For Moore, Protestantism begins not with a “love affair,” but with Luther’s recovery of “the truth about God and man found in the Biblical Gospel… that God declares us right with him because we are united, by faith, to the righteousness of God, which is Jesus Christ.” So even “[a]s the theological liberalism of North American and Western European Protestant churches euthanizes those institutions, others — usually more orthodox and intentional about Protestant distinctives — are rising to take their place.” It’s when it’s “more orthodox,” says Moore, that Protestantism “[continues] to buck the cultural consensus.”

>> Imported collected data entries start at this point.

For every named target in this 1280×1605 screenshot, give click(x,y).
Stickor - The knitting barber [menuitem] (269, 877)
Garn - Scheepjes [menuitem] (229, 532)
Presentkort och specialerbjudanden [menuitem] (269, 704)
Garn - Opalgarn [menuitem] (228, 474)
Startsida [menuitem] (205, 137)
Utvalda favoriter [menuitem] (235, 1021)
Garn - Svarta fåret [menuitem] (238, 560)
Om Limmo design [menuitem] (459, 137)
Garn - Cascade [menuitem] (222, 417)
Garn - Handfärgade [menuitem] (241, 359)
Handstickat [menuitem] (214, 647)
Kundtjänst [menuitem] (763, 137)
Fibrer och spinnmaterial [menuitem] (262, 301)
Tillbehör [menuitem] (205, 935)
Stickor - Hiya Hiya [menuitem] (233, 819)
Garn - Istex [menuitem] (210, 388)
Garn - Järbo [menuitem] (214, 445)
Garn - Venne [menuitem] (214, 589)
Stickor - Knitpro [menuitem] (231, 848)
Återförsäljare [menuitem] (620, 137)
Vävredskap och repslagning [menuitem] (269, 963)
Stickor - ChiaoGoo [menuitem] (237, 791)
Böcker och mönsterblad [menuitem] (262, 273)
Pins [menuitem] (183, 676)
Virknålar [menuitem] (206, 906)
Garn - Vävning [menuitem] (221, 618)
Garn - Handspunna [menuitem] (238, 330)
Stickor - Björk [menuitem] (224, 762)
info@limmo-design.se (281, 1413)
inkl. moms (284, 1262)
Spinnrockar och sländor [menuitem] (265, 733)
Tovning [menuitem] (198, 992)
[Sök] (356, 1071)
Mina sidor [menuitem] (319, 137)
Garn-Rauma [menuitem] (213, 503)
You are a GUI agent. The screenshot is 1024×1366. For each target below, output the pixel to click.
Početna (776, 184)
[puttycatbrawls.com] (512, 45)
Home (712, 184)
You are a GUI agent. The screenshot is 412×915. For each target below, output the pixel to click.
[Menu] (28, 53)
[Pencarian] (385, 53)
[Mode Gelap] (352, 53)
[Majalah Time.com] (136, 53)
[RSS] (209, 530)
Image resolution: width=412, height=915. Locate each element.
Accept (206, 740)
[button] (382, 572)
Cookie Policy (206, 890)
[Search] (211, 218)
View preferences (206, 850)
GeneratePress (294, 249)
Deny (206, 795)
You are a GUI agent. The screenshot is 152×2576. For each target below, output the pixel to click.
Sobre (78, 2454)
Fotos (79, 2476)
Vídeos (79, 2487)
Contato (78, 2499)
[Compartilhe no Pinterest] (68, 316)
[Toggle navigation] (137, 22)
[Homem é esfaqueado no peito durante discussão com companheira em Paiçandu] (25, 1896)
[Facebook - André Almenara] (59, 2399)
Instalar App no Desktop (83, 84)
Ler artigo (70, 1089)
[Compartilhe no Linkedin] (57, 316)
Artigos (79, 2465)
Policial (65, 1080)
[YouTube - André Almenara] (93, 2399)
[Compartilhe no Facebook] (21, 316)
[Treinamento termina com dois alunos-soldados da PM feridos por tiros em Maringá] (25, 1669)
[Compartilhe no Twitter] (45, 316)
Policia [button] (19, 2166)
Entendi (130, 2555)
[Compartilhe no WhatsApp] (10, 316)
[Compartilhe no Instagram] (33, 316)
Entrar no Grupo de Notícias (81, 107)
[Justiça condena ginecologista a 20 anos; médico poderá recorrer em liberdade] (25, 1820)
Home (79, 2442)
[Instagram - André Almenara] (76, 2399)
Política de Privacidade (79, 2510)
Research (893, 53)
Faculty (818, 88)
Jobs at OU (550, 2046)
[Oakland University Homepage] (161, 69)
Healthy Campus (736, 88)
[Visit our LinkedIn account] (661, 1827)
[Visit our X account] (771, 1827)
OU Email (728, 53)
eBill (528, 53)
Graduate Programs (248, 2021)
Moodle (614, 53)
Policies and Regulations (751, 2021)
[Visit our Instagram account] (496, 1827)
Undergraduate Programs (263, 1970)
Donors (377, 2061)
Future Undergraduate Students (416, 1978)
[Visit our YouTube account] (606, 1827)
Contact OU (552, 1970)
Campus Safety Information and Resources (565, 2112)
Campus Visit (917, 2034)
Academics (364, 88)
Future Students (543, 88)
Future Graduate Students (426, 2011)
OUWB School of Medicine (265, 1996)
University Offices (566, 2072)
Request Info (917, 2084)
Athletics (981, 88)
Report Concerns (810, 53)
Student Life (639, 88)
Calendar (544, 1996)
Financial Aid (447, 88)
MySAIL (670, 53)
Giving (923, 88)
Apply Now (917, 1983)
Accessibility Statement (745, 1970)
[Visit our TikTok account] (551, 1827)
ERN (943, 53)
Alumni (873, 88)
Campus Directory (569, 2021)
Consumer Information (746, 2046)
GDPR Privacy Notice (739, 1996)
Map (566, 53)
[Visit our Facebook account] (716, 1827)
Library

In theology, I’m probably closer to Moore than Ryrie. (Though I’m not sure: I don’t know much about our author’s background, and he pulls few punches in his analysis of theological liberals heading into the First World War or those on a quixotic quest for “religionless Christianity” after the Second.) But as a matter of historical interpretation, I suspect that Ryrie is right.
Seen across the sweep of centuries and continents, Protestantism comes across as a religious restlessness, endlessly adaptable precisely because of deep devotion. Its own gatekeepers may want to insist that the true descendants of the Reformation have done no other than to stand for five centuries on the fixed ground of the “Biblical Gospel,” but they can do little to prevent Protestants from ”forever starting new arguments and spawning new forms” (5) as they pursue Luther’s “love for God with blithe disregard for the bounds set by church and tradition.”